Otros amigos fueron menos afortunados y, en lugar de milis cómicas, sufrieron infiernos cuartelarios. Sé de quien tuvo que salir con los tanques por las calles de Valencia el 23F, y también de quien, por defenderse de un sargento abusador, acabó confinado en un manicomio militar. Otro buen amigo fue castigado a servir en los fusileros de Palma, un cuerpo donde la disciplina era tan brutal que cada mes se suicidaba algún recluta. ¿Su falta? Que durante la etapa de instrucción un graciosilllo había escrito en su escayola del brazo (roto en unos ejercicios) un par de insultos en honor al coronel.
Tal vez no siempre fue así.

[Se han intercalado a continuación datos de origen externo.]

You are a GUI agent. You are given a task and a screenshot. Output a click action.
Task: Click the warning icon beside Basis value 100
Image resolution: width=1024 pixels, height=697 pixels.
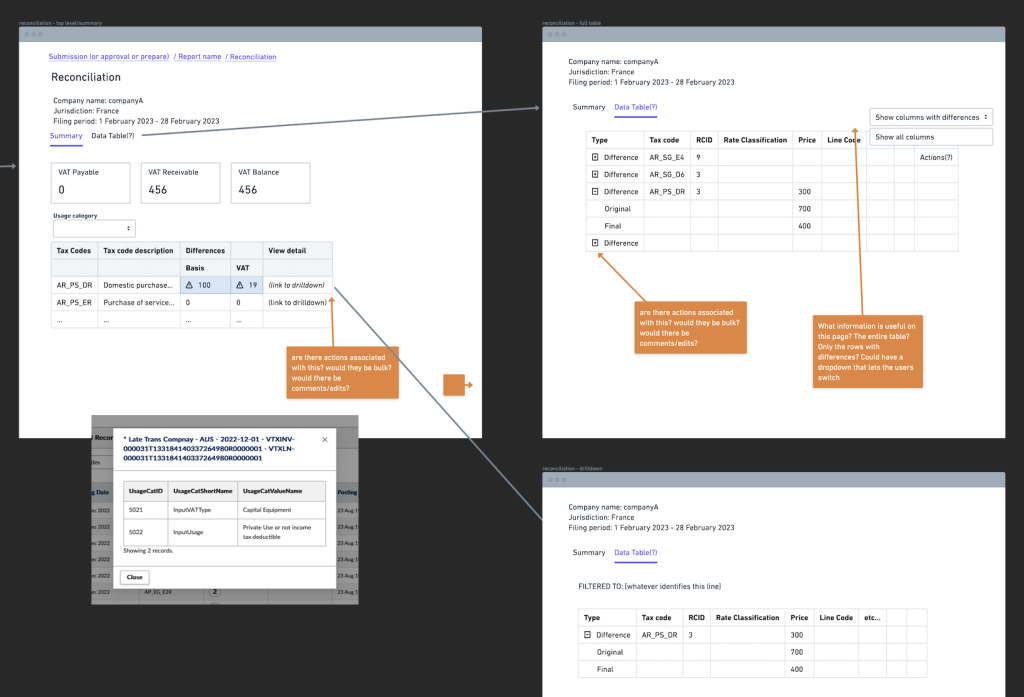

Nuestros mayores guardaban una memoria más bien grata de la mili, recordándola como una etapa de afable camaradería. En la mili, te contaban, te hacías un hombre, iniciabas amistades que tal vez durasen toda una vida, aprendías cosas prácticas y, si eras analfabeto, hasta te enseñaban a leer y a escribir.
No sé cuando comenzó el deterioro del servicio militar. De ser la institución que, supuestanente, igualaba al menos por unos meses a los españolitos de todas las clases sociales en una especie de espíritu colectivo de equipo, se transformó en ún agujero de tiempo perdido en la biografía de los jovenzuelos de nuestro país.
Ahora que el ejército ha adoptado la forma de mercenariado, de modo que inmigrantes y jóvenes desempleados se ven obligados a, al menos teóricamente, estar dispuestos a jugarse el pellejo para defender al conjunto de la sociedad, he dejado de pensar que lo peor de la mili fuera su condición obligatoria. Al fin y al cabo, el servicio militar universal fue un invento de las sociedades democráticas, y suplió aquel odioso sistema conforme al cual los pobres hacían la mili varias veces en tanto los más pudientes pagaban a sustitutos para librarse.
Lo peor, pues, de aquella estúpida mili, no era su obligatoriedad, no. Lo peor era su intrínseca irracionalidad, la absurdez profunda de su funcionamiento. Algunos amigos míos, los más afortunados, sólo guardan el recuerdo de unos meses de su juventud perdidos en largas horas de instrucción sin sentido o de esperas interminables. Otros, simplemente prefieren no recordar.
(Foto: Ignacio Huerga)
1 comentario:
La mili depende, que mili,
En las milicias universitarias del tiempo de Luis, tu padre, eran bien distinto, de hecho siempre guardó un guardo un gran recuerdo y 13 grandes amigos que todos los años celebraban Santa Barbara, patrona de artilleria, en el cuerpo que hicieron la mili.